My question: I already proved all but the "Moreover, $\mu^*=\mu'$ in case $X$ is the countable union of sets with finite $\mu$-measure". To prove it one must show that in that case $$\mu^*(B)\geq\mu'(B)$$ for all $B\subset X$. Any hints or suggestions?
This is not the case. Let $X=\mathbb R$, let $\mathbf A$ be the collection of finite unions of sets of the form $(-\infty,b]$, $(a,b]$, or $(a,\infty)$, and let $\mu$ be the Lebesgue measure. I will show $\mu'(\mathbb Q)=\infty$ but $\mu^*(\mathbb Q)=0$, which provides a counterexample. (A countable collection of finite $\mu$-measure elements of $\mathbf A$ whose union is $X$ is $\{(n,n+1]\}_{n\in\mathbb Z}$, for example.)
Let $A\in \mathbf A$ satisfy $\mathbb Q\subset A$. Such $A$ must be of the form $A=\bigcup_{j=1}^n(a_j,b_j]$, where $$a_1<b_1<a_2<\ldots<b_{n-1}<a_n<b_n$$ ($a_n=-\infty$ and $b_n=\infty$ are permitted; in the latter case, $(a_n,b_n]$ is replaced by $(a_n,\infty)$). If $a_1>-\infty$, there exists an integer $N<a_1$, but then $N\in \mathbb Q\setminus A$, a contradiction. Since $a_1=-\infty$, $\mu(A)\ge\mu((-\infty,a_1])=\infty$. Since this is true for all such $A$, we must have $\mu'(\mathbb Q)=\infty$.

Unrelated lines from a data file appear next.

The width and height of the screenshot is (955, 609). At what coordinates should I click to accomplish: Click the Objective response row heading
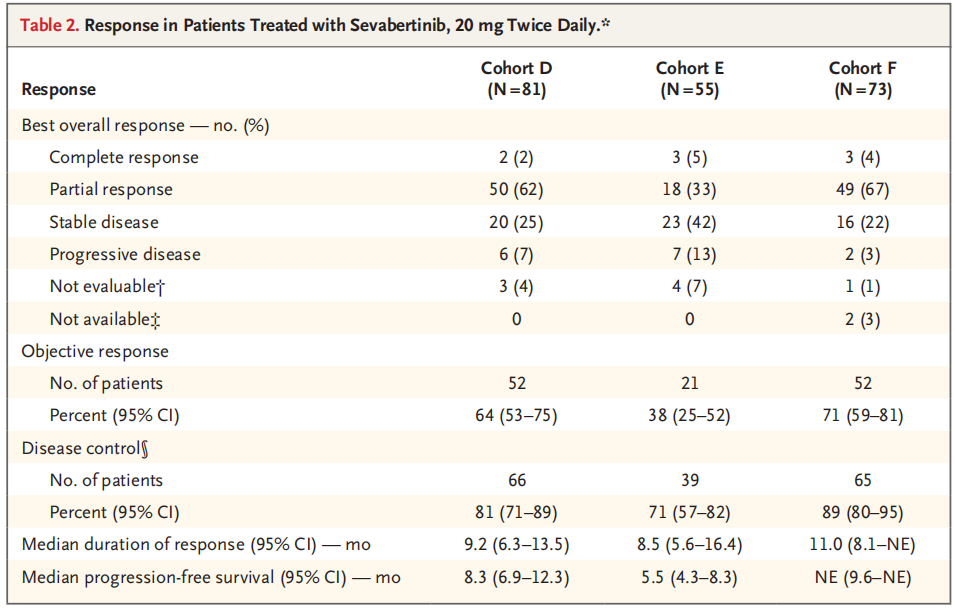95,351
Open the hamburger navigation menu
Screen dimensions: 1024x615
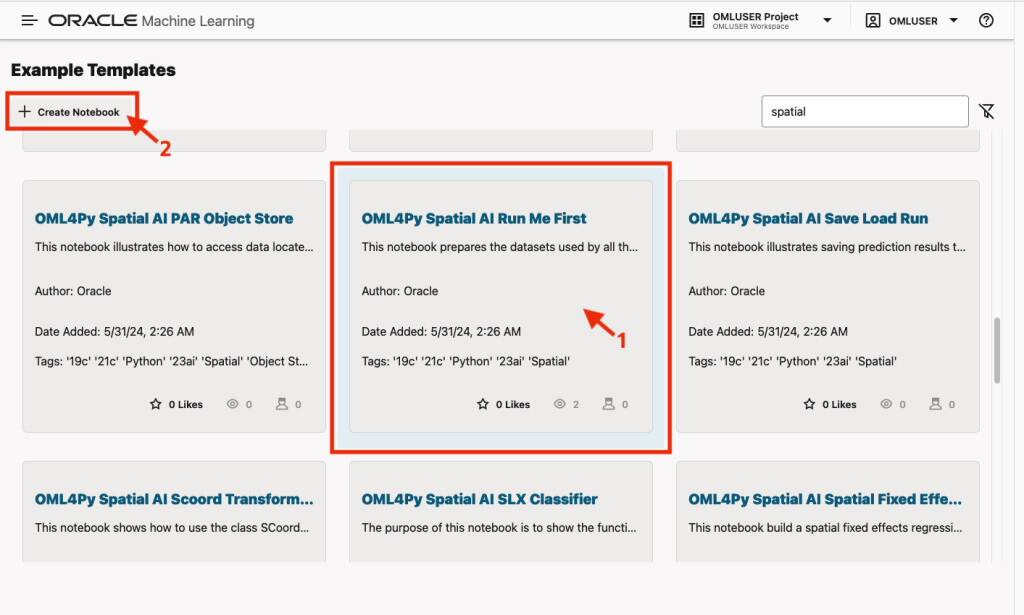click(x=29, y=20)
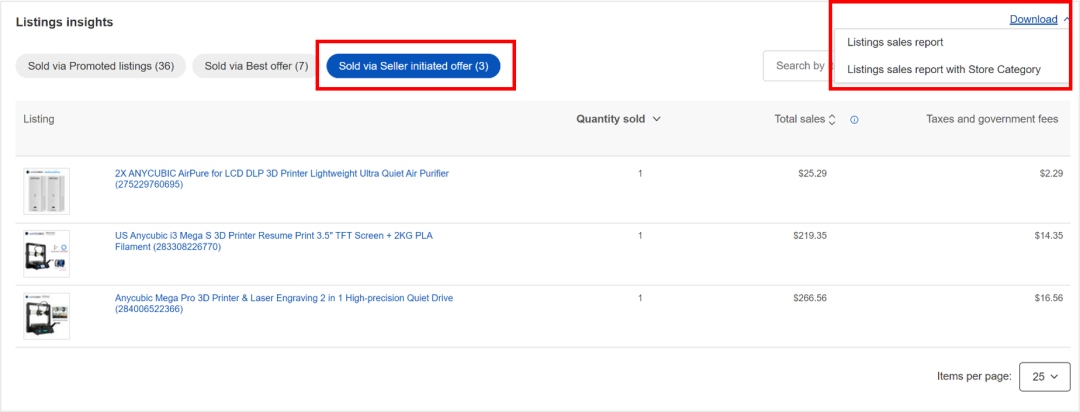Click the i3 Mega S printer thumbnail
This screenshot has height=412, width=1080.
pyautogui.click(x=47, y=253)

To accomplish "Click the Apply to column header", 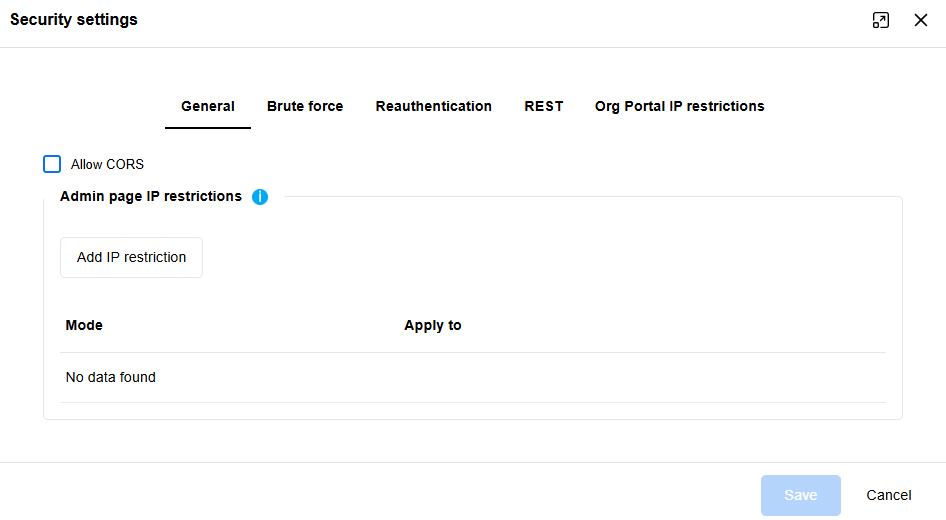I will tap(433, 325).
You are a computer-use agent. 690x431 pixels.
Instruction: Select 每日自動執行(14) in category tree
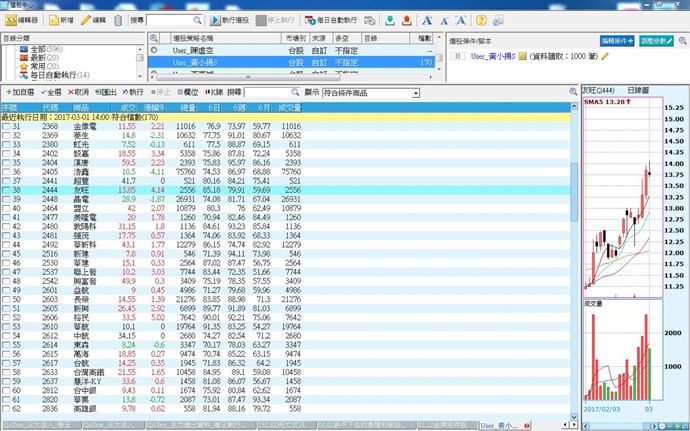(59, 75)
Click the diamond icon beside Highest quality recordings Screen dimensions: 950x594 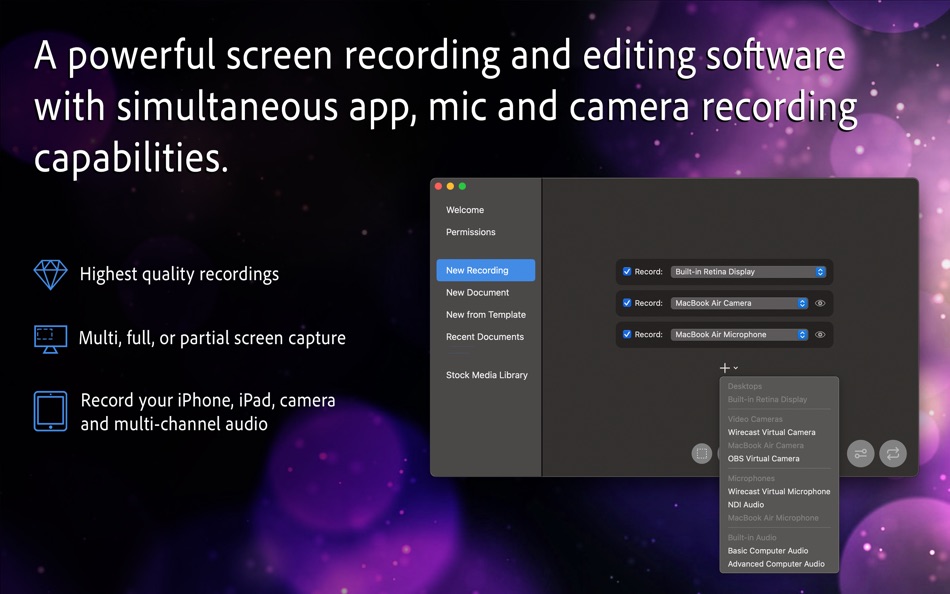48,273
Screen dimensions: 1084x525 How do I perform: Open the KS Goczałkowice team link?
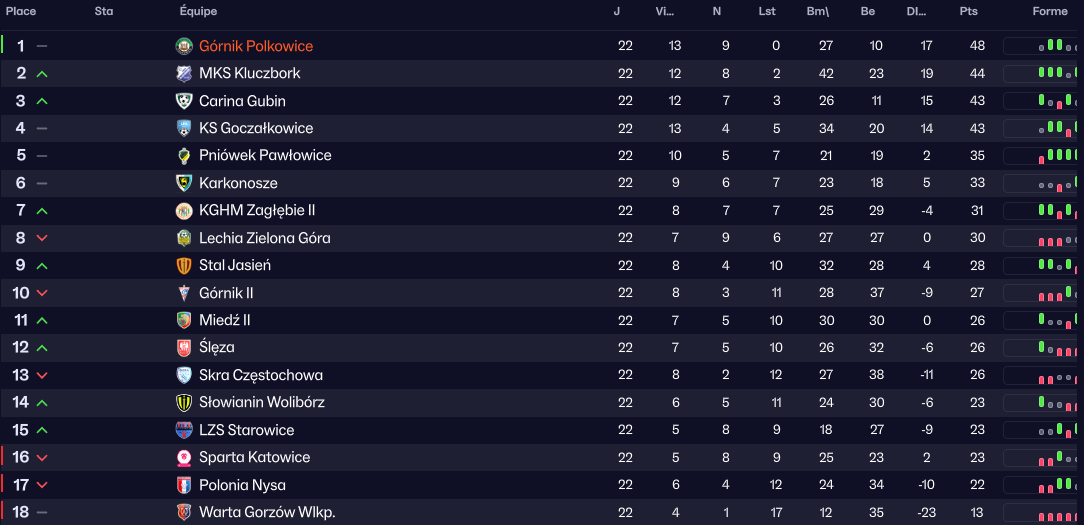(256, 128)
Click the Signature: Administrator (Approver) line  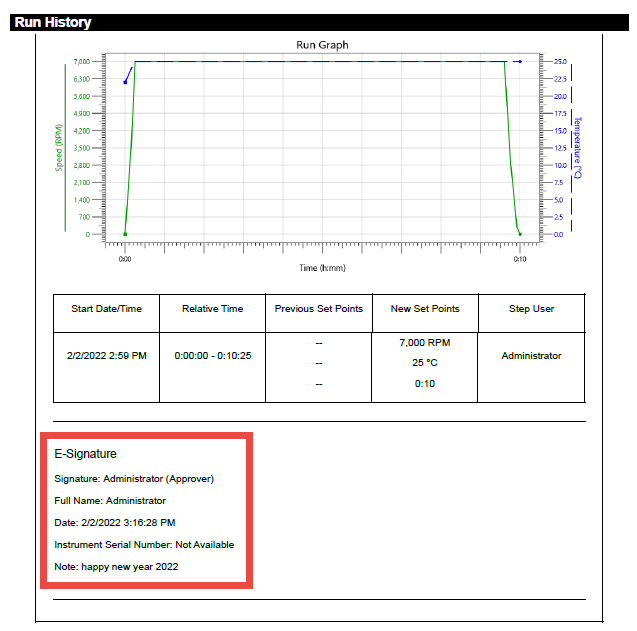pos(134,479)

Now fix $\varepsilon>0$, let $\{x_n\}$ be an enumeration of $\mathbb Q$, and let $I_n=(x_n-2^{-n}\varepsilon,x_n+2^{-n}\varepsilon]$. Clearly, $I_n\in\mathbf A$ and $\mathbb Q\subset\bigcup_nI_n$. Moreover, $\mu(I_n)=2^{-(n-1)}\varepsilon$, and so $$\mu^*(\mathbb Q) \le \sum_{n=1}^\infty \mu(I_n) = 2\varepsilon.$$ It follows that $\mu^*(\mathbb Q)=0$, completing the proof.